▶ **Texto para leitura**:
____________

A Banda X Disparada
(...) Mas o que marcou de fato o
Festival de 1966 foi a disputa entre duas músicas de características bastante
diferentes: A Banda e Disparada.
Eu havia aconselhado o Vandré a olhar
com carinho para a música sertaneja, e creio que devo tê-lo influenciado para
que compusesse Disparada. Difícil foi
convencê-lo a não cantá-la. O Vandré, embora tivesse uma boa presença no palco,
não era muito conhecido e ainda não tinha cancha suficiente para encarar, em um
espetáculo sempre cheio de tensões, uma música que exigia grande força
interpretativa. Quando sugeri o Jair Rodrigues, que já era um grande sucesso no
“Fino da Bossa”, a reação foi de incredulidade. Afinal, o Jair era sambista,
mas nas horas vagas brincava de cantar canções sertanejas, talvez influenciado
pelo seu empresário, o Corumba, que formava com Venâncio uma dupla caipira
famosa. O Vandré foi conferir. Fez alguns ensaios e ficou convencido. Com o
Trio Marayá e o Trio Novo, formado por Heraldo do Monte na viola caipira, Théo
Barros ao violão e Airto Moreira na percussão, montaram um número forte. Uma
queixada de burro, habilmente manipulada na primeira eliminatória por Airto e
na final por Manini, deu o toque final. O Chico se apoiou na tímida, porém
cheia de joelhos e charme, Nara Leão. Os dois se completavam e a inclusão de
uma bandinha de verdade resultou em outro número fortíssimo, apesar da timidez
evidente que ambos demonstravam no palco. As duas foram classificadas para a
final. Estava na cara que uma delas seria a vencedora do festival. Os discos
não paravam de tocar em todas as rádios, e a disputa entre Chico e Vandré virou
o assunto do país. Primeiras páginas de todos os jornais. A brincadeira era:
Você é dos “bandidos” ou dos “disparatados”?

____________

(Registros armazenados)
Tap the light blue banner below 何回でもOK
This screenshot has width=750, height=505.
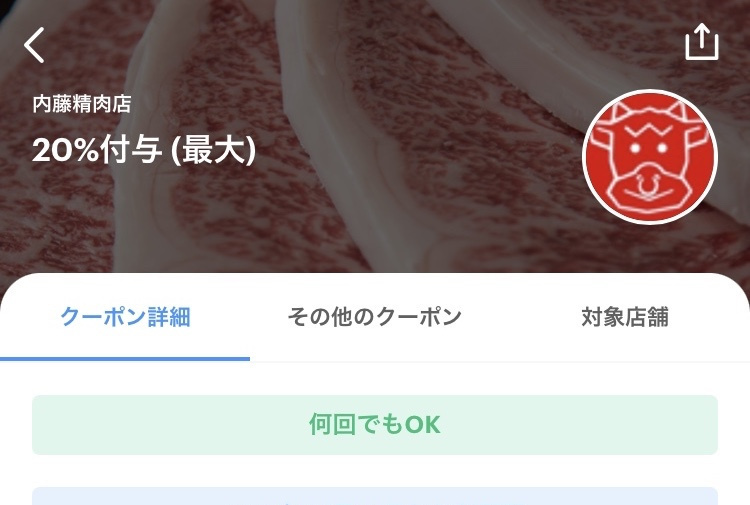(x=375, y=496)
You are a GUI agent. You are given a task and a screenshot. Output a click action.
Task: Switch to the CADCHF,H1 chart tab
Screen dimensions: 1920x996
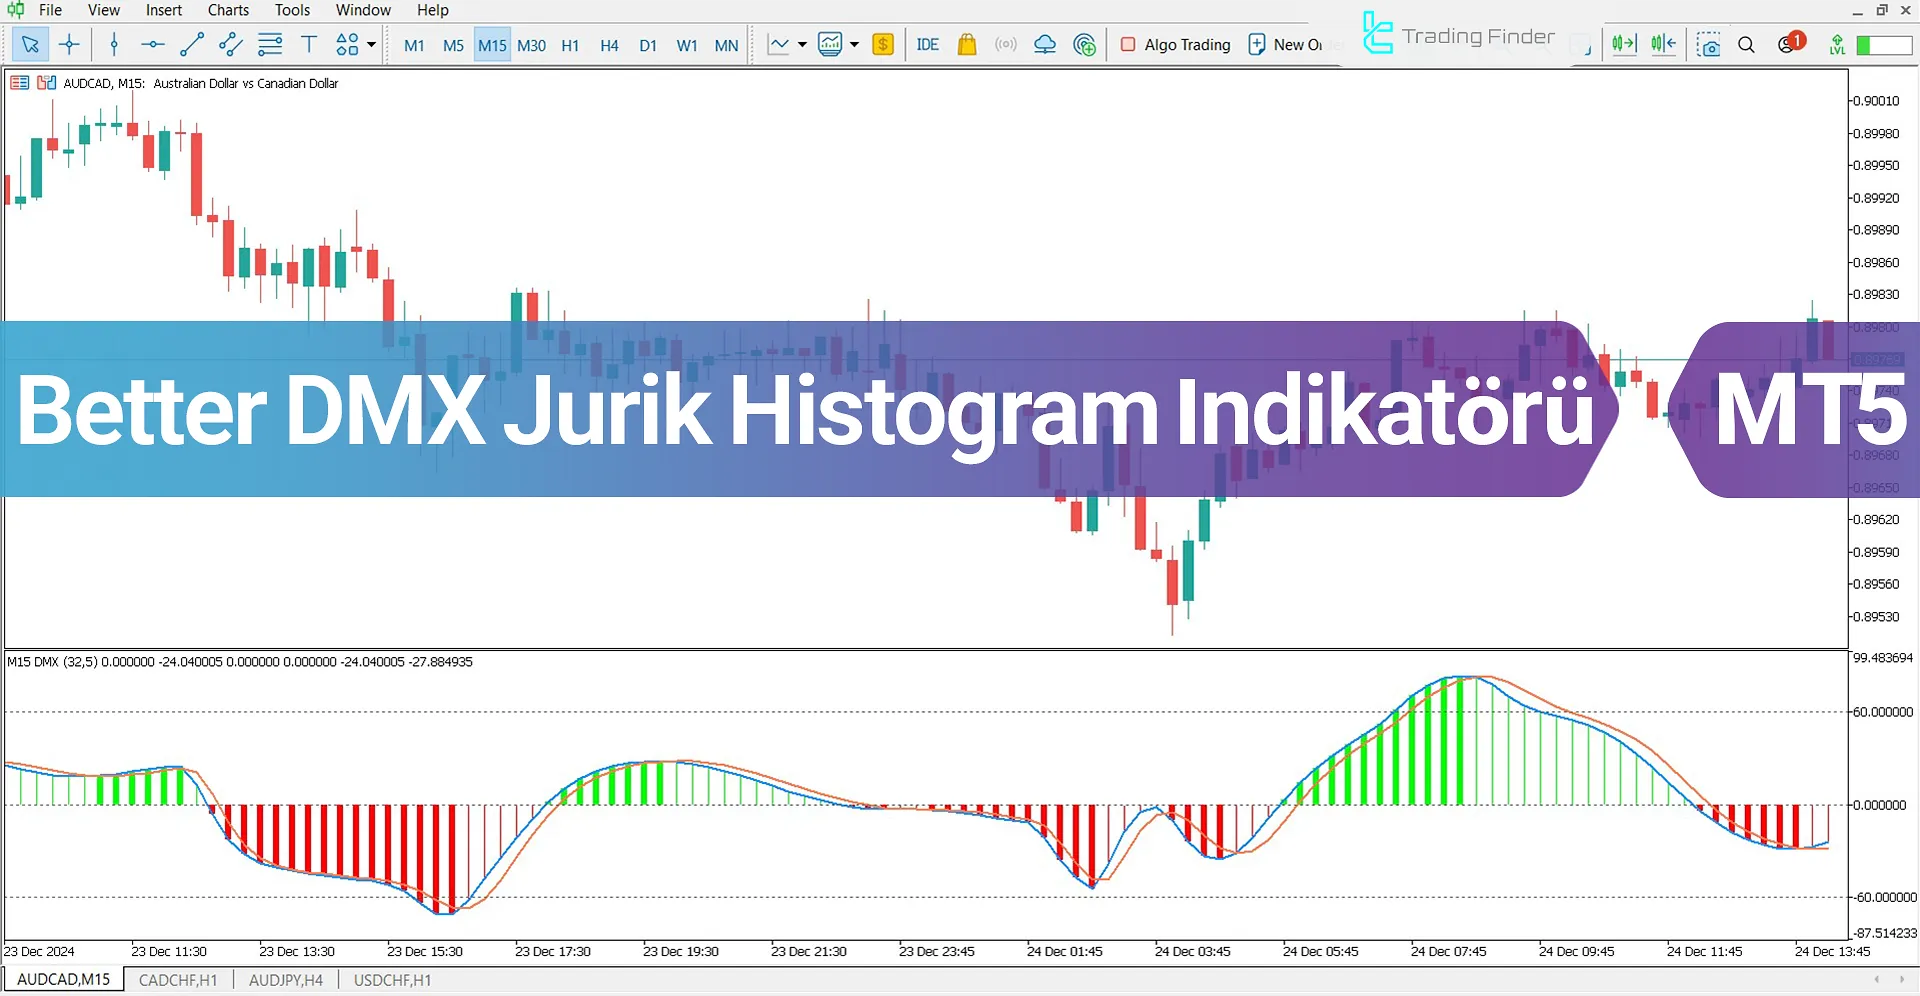(x=177, y=980)
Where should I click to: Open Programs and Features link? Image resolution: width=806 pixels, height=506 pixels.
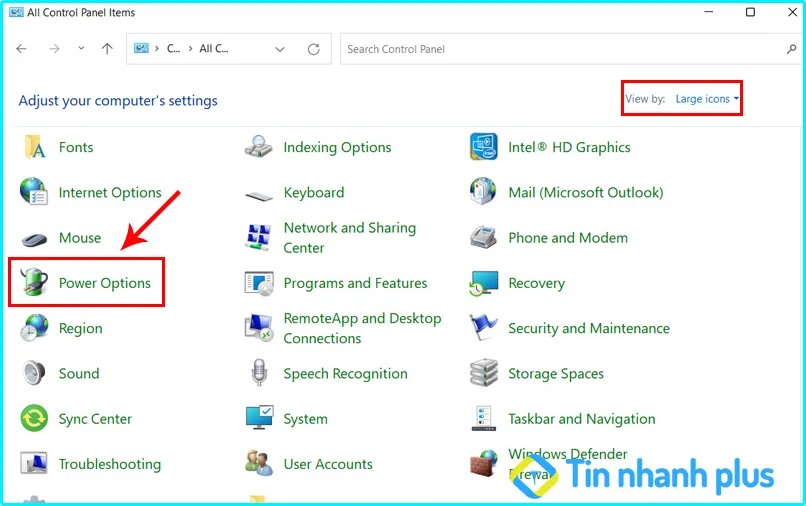coord(355,283)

____________

▶ **Tarefa**:
Diga se cada afirmação abaixo está de acordo com o texto sobre o Festival de 1966, respondendo sim ou não e citando literalmente as palavras do texto que decidem.
1. Jair Rodrigues era sambista.
2. Na final, a queixada de burro foi manipulada por Airto.
3. Na época, Vandré era muito conhecido.

▶ **Resposta esperada**:
1. Sim: "Afinal, o Jair era sambista".
2. Não: "na final por Manini".
3. Não: "não era muito conhecido".